Originally released in the summer of 1996, Quake quickly became one of the most popular first-person shooters of all time. With its fast-paced, frantic action in tandem with its gothic, stylish aesthetic, this game served as the basis for many popular FPS titles to come. Originally developed by id Software, the company that built Quake from the engine of its equally popular Doom series, the former built upon the latter’s foundation in a number of ways. Now, over two and a half decades later, Nightdive Studios and Bethesda Softworks surprised gamers with a remaster of the original Quake. Released on PC, Nintendo Switch, PlayStation 4, PlayStation 5, Xbox One, and Xbox Series consoles, learn more in our Quake remaster review.
Quake Remaster Review
Performance, Nearly Perfected
As many would expect, the Quake remaster runs at a smooth clip. It would seem that Bethesda learned from its ports of the original Doom, as well as Doom 2 and Doom 3, all of which were released in 2019. These remasterings launched with multiple shortcomings, chief among them being lacking performance on modern platforms and intrusive online check-ins. In terms of the former, the Quake remaster gets things right off the bat. Not only does the game run in widescreen, with support up to 4K depending on the platform, but aspects such as lighting, textures, and enemy models have been improved as well. Simply put, in terms of official releases, this is the best that the original Quake has ever looked.

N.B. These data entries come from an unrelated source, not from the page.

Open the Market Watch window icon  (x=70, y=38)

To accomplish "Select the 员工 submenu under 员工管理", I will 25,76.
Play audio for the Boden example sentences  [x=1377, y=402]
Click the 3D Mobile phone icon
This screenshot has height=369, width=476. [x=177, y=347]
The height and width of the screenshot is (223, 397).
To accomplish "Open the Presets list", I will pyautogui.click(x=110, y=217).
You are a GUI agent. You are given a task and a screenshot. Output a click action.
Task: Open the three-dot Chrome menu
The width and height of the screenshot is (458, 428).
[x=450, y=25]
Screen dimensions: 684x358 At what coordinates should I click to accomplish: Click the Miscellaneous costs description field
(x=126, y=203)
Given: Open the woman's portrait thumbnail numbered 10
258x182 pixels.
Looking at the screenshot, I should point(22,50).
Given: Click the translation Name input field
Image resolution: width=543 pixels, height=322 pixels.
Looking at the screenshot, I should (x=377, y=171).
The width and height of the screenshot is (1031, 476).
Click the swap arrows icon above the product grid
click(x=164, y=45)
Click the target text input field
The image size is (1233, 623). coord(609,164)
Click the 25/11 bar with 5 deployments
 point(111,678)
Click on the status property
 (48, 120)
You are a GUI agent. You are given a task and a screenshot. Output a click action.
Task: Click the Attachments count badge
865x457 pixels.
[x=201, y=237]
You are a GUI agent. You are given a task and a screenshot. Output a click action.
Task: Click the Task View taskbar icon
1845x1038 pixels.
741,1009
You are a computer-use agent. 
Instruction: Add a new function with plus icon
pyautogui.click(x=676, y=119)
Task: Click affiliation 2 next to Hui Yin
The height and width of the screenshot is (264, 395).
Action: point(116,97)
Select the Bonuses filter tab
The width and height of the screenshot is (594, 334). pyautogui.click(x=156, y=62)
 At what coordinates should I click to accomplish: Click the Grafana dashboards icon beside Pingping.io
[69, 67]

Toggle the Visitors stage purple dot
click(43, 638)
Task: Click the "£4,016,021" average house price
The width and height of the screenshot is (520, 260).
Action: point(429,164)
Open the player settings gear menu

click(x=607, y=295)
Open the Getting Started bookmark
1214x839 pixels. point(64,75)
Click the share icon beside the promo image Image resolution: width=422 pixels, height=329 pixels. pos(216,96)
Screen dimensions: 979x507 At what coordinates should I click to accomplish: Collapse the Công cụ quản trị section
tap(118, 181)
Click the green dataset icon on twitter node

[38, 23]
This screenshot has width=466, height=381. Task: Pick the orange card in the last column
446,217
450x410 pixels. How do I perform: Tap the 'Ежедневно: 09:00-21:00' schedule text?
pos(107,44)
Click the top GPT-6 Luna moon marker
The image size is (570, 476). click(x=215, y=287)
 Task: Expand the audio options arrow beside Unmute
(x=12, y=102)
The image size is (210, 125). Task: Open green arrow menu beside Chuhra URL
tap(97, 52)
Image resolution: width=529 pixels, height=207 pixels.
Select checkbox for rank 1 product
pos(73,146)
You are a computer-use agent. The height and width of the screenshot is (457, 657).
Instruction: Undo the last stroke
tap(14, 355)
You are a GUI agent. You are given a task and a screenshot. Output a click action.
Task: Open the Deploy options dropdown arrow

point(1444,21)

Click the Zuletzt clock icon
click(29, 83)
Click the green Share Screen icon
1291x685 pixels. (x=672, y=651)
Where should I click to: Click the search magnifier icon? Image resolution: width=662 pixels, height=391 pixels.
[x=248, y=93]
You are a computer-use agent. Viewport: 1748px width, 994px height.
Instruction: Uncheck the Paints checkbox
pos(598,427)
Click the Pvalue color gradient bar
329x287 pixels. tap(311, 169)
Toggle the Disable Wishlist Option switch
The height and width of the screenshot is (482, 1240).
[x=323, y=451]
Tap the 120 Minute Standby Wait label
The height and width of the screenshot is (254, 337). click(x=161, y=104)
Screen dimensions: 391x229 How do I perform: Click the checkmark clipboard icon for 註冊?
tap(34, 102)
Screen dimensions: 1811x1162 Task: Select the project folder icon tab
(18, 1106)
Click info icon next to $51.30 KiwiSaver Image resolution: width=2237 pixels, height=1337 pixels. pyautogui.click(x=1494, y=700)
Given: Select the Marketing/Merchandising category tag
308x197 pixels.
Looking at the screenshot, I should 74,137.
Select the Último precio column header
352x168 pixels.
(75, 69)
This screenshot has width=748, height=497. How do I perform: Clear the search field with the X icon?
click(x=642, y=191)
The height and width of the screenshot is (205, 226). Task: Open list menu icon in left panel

The Quake remaster controls well, too, especially with the inclusion of gyro aiming at specific consoles. Having played the remaster on Switch, I can safely say that the use of gyro makes a difference to how the game plays. Even though this feature was present in the classic rereleases of Doom, it never felt quite right due to how the game played. In Quake, where the player must constantly be in motion and use full range of movement, gyro aiming feels more at home. When you aim at an enemy in the Quake remaster, before gyro to perfectly line up a shot, it’s a good feeling.
Performance isn’t perfect, however, at least on Switch. Specifically, many players have cited that the game’s soundtrack is either incredibly low in volume or nonexistent. Given that the original soundtrack, composed by Trent Reznor and Nine Inch Nails, is present in the remaster, it’s unfortunate that such an oversight was made. This is the main shortcoming of the Quake remaster that is in need of a patch.
More Blast for Your Buck
The Quake remaster goes for $9.99, and for the price in question, there is plenty of value to be seen here. The original campaign, including its four separate episodes, is completely intact. However, added to the package are the two official expansion packs: Scourge of Armagon and Dissolution of Eternity. The former adds three new episodes to the original game while the latter adds two. Altogether, the expansion duo brings over 30 new single-player levels, 2 multiplayer levels, new songs, and a wealth of other features. These two expansions alone are worth the price of admission.
There is more, however. Also included in the Quake remaster is Dimension of the Past, a previously released episode that was designed to celebrate the game’s 20th anniversary. It includes 10 new levels as well as a new multiplayer map. However, a never-before-seen episode, Dimension of the Machine, is also included in the $9.99 price point. This particular episode features over 10 levels and an increased enemy count, which makes it an extra challenge for Quake enthusiasts.
Following the Quake remaster’s release, there are set to be consistent mod and mission updates. Not unlike the aforementioned Doom remasters, there is a separate section for add-ons. From there, the player can choose new mods and mission packs, adding onto the base game or changing said game in entirely new ways. As of this writing, only the Quake 64 add-on is available. Expect this section to be populated with more content as time goes on.
Quake is an incredible experience in single-player, but for that consider themselves more partial to multiplayer, the remaster satiates. For those that remember the frantic, competitive nature of Quake‘s competitive multiplayer, rest assured that it has been retained in the remastered version. Players can team up to tackle the full game and its expansions, as well as compete in deathmatches, the latter of which has become the staple of Quake‘s multiplayer. In the Quake remaster, there exists bot support; this is ideal for those that lack people to play with or would simply like to practice before diving into a game with real-life people.
The Quake remaster is crossplay compatible as well, further enhancing the value of the remaster in question. Whether you’re playing on Switch, PC, or any other platform, you can pair off with and compete against anyone. Crossplay isn’t new to multiplayer games, but the fact that it’s included in a remastering of a classic FPS places a bow on an already worthwhile package. Rest assured that, whether you’re playing cooperatively or competitively, multiplayer is incredibly smooth, exhilarating, and seldom becomes old.
Quake Remaster Review – Verdict
For those that haven’t been able to tell, the Quake remaster is an absolute must-play. It was a groundbreaking achievement in 1996, and though it has been a few decades since, the original Quake holds up from a gameplay standpoint. The remaster has retained everything that made this classic first-person shooter what it is, refining its rougher edges to make it a more polished experience in 2021. If you’re revisiting this game, as someone who played it in their past, know that it’s better than you remember it. For those that have yet to experience one of id Software’s most important FPS titles, the Quake remaster will quickly make its reputation apparent.